Required actions
1 - Based on the court security article, why would an addition to the main Justice Complex cut overall costs?
2 - Return the stretch of the court security article from "Photo by Chris" through "from the courthouse.", word for word.

Photo by Chris Lundy

 That firm discovered the county has annual lease agreements in the hundreds of thousands of dollars as well as the upkeep and maintenance of county-owned buildings that are separate from the courthouse.

  There are currently 13 different facilities around the downtown area that serve judicial functions. Multiple family courtrooms, drug court, probation services and even a criminal courtroom are located off-premises.

  Several million dollars is needed to meet the cost of securing court facilities on an annual basis. There are nine separate security checkpoints due to the scattered nature of the buildings. The consulting firm found that each checkpoint requires the supervision of three county sheriff’s officers whose salary and benefits total around $125,885 per year.

  Three offices manning nine checkpoints comes to a total cost of $3,398,895 annually. Under the proposal, building an addition onto the main Justice Complex would remove the need for seven of the nine checkpoints, cutting overall costs, combined with the savings from giving up leased buildings.

  Assignment Judge Marlene Lynch Ford informed the Freeholder Board that there have been breaches in the past. She stressed that security concerns were real when the project was first discussed.

  Judge Ford noted that judges in some of these out-buildings were accosted by angry litigants on their way out. “What we’re really concerned about is the safety of the people of Ocean County who we service.”

Raw data

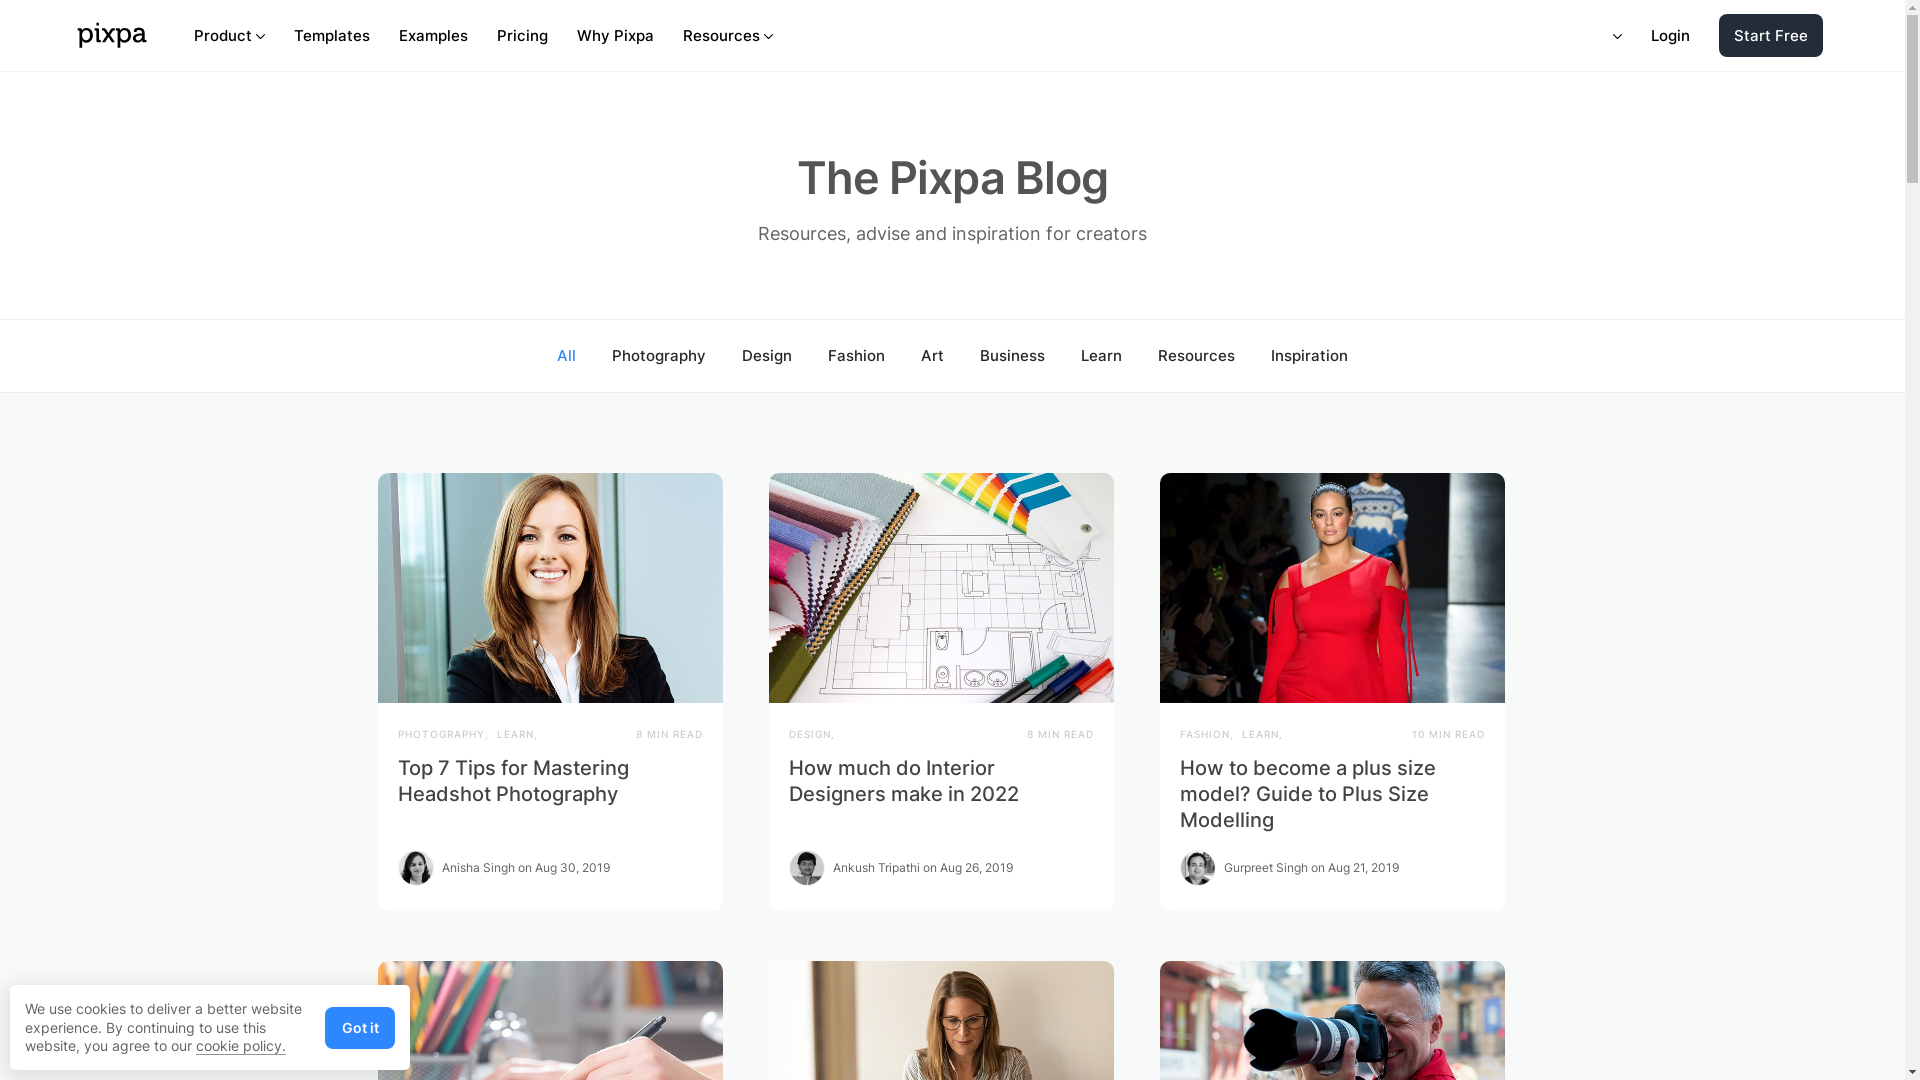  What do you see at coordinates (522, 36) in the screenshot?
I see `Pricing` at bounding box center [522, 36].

Results in order
1 - The addition would remove the need for seven of the nine security checkpoints. The county would also save money by giving up its leased buildings.

2 -
Photo by Chris Lundy

 That firm discovered the county has annual lease agreements in the hundreds of thousands of dollars as well as the upkeep and maintenance of county-owned buildings that are separate from the courthouse.